Provided text>
* begin *

Descended from nice in Version 4 UNIX (late 1973)
Added to Coreutils in November 1992 [First version]
Number of revisions: 128 [Code Evolution]

Helpers:
  • perm_related_errno() - Checks if an error is permissions related
External non-standard helpers:
  • die() - Exit with mandatory non-zero error and message to stderr
  • error() - Outputs error message to standard error with possible process termination
  • quote() - Converts an input argument to a printable string

Setup

nice begins with a couple macro definitions:

  • GET_NICENESS() - Function-like macro that returns the current nice value
  • NZERO - the most favorable nice value (without sign)

main() initializes the following:

  • current_niceness - The current niceness of the process
  • adjustment - The adjustment requested by the user
  • adjustment_given - The given adjustment input string
  • ok - The return status of the program
  • i - Generic iterator over arguments

Parsing

Two questions answered by parsing:

  • What niceness adjustment should be applied?
  • What program do we modify?

* end *

Available data>
* begin *

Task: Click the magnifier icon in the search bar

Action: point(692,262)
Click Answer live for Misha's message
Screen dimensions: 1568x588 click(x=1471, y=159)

* end *

Work to do>
[1] Print the part of the text on the nice command from "nice begins with" to "value (without sign)", word for word.
[2] Pick up the write-up on the nice command's source code after its final line and keep writing it.

Answers>
[1]
nice begins with a couple macro definitions:

  • GET_NICENESS() - Function-like macro that returns the current nice value
  • NZERO - the most favorable nice value (without sign)

[2]
Parsing failures

These failure cases are explicitly checked:

  • Nice value is too large
  • An adjustment is provided, but not a command

All parsing failures result in a short error message followed by the usage instructions.

Extra comments

The parsing procedure uses both Getopt and checks an older syntax of only providing a number for backwards compatibility.


Execution

Despite the length of the utility, the common case only involves two lines of code (1, 2):

...
  ok = (nice (adjustment) != -1 || errno == 0);
...
  execvp (argv[i], &argv[i]);
...

The first changes the current nice value while the second executes the given command (cloning from the nice utility with the modified nice value). If control returns to the nice utility after calling execvp(), that means execution failed and we need to handle an error.

The remaining lines of code provide for contingencies. Such as for newer systems that don't include a nice() syscall, instead we use setpriority()

Exit Status

The nice utility is one of the few that specify more exit values than 0 (EXIT_SUCCESS) and 1 (EXIT_FAILURE). Instead, we also include:

  • EXIT_CANCELED - The nice portion of execution failed
  • EXIT_ENOENT - The target command doesn't exist
  • EXIT_CANNOT_INVOKE - The target command did not execute properly

Failure cases:

  • We cannot retrieve the current niceness
  • We cannot set the new niceness value (i.e. no perms for lower niceness)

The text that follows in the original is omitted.